Post-operatively, the PCV dropped from the previous 32% to 30%. This change may be due to blood loss during surgery or haemodilution due to intravenous fluid therapy and does not represent a significant reduction. Hyponatremia and hypokalaemia could be due to excess salivation, as the cat did show ptyalism following surgery. Hypochloraemia may be due to concurrent loss of sodium. This may have caused the ECG abnormalities in the post-operative period. The sudden onset of post-operative hypotension could have been due to post-operative haemorrhage, shock, acidosis, hypothermia, bradycardia, or cardiac failure. The former was ruled out on the ultrasound scan, and underlying cardiac disease was unlikely due to a normal recent echocardiogram. The hypotension, hypothermia and electrolyte disturbances were managed medically, but may have predisposed to thrombus formation which was speculated as a cause of death in this case, albeit short term improvement of clinical parameters.
A small case series showed that splenectomy is well tolerated in the cat, but this study is retrospective and includes various diagnoses which may have an impact on survival [
35]. One case of myelolipoma was included, which had a mean survival time of 339 days (alive at the time of publication) [
35]. The report indicated pre-operative weight loss as a negative prognostic indicator for survival, which may be relevant to our case.
In another study, 5 out of 36 cases (15%) which underwent splenectomy for treatment of a splenic mast cell tumour (MCT) died or were euthanised in the 72 hours following surgery [
36]. The causes of death included cardiopulmonary arrest and suspected degranulation episode. One cat was euthanised due to persistent haemorrhage and suspected disseminated intravascular coagulation (DIC). Reports show that splenectomy can positively impact mean survival times in cats with splenic mast cell tumours (MCTs) [
36,
37]. Splenectomy is consequently considered the treatment of choice for splenic MCTs in cats.
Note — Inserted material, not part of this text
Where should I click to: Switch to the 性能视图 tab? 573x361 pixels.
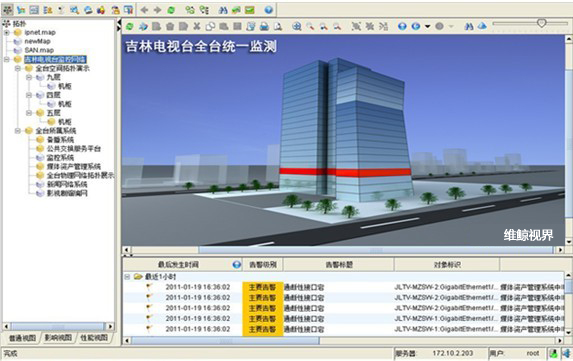[x=94, y=338]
However, MCTs are malignant tumours, whereas splenic myelolipomas are considered benign, so the survival times may not be comparable.
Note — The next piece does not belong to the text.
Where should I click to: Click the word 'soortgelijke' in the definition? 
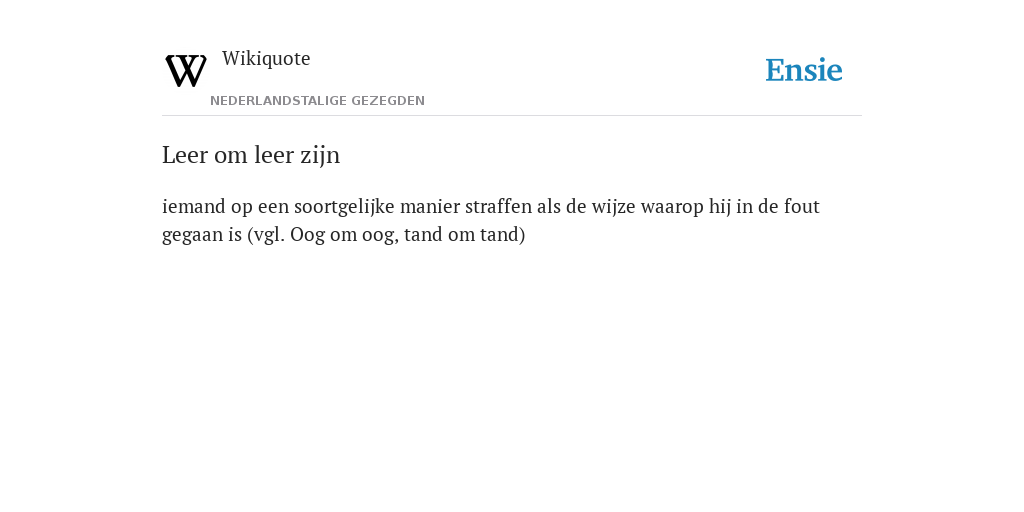tap(344, 207)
There is a risk of death in up to 2% of sick cats undergoing general anaesthesia, and splenectomy also carries a risk of haemorrhage, vascular compromise, arrhythmias, systemic inflammatory response syndrome (SIRS), DIC, hypoxia and ischemia, all of which may be fatal [
38,
39]. Ultimately, the risks of surgery need to be balanced against the risk of hemoabdomen associated with the splenic neoplasm [
2,
15]. There is a scarcity of evidence to support medical versus surgical treatment options in feline patients for splenic myelolipoma due to a lack of long-term follow-up in patients diagnosed with this rare disease.